Download or read book A Reformulation-Linearization Technique for Solving Discrete and Continuous Nonconvex Problems written by Hanif D. Sherali and published by Springer Science & Business Media. This book was released on 2013-04-17 with total page 529 pages. Available in PDF, EPUB and Kindle. Book excerpt: This book deals with the theory and applications of the Reformulation- Linearization/Convexification Technique (RL T) for solving nonconvex optimization problems. A unified treatment of discrete and continuous nonconvex programming problems is presented using this approach. In essence, the bridge between these two types of nonconvexities is made via a polynomial representation of discrete constraints. For example, the binariness on a 0-1 variable x . can be equivalently J expressed as the polynomial constraint x . (1-x . ) = 0. The motivation for this book is J J the role of tight linear/convex programming representations or relaxations in solving such discrete and continuous nonconvex programming problems.

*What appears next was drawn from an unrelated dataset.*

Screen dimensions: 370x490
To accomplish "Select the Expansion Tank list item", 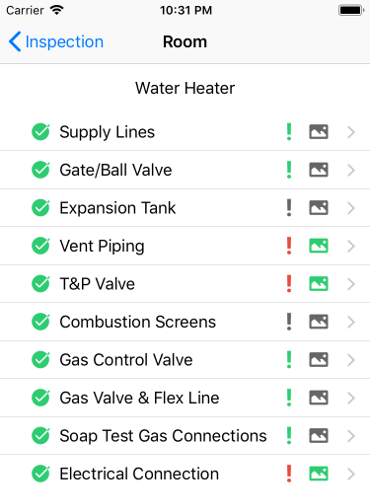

The principal thrust is to commence with a model that affords a useful representation and structure, and then to further strengthen this representation through automatic reformulation and constraint generation techniques. As mentioned above, the focal point of this book is the development and application of RL T for use as an automatic reformulation procedure, and also, to generate strong valid inequalities. The RLT operates in two phases. In the Reformulation Phase, certain types of additional implied polynomial constraints, that include the aforementioned constraints in the case of binary variables, are appended to the problem. The resulting problem is subsequently linearized, except that certain convex constraints are sometimes retained in XV particular special cases, in the Linearization/Convexijication Phase. This is done via the definition of suitable new variables to replace each distinct variable-product term. The higher dimensional representation yields a linear (or convex) programming relaxation.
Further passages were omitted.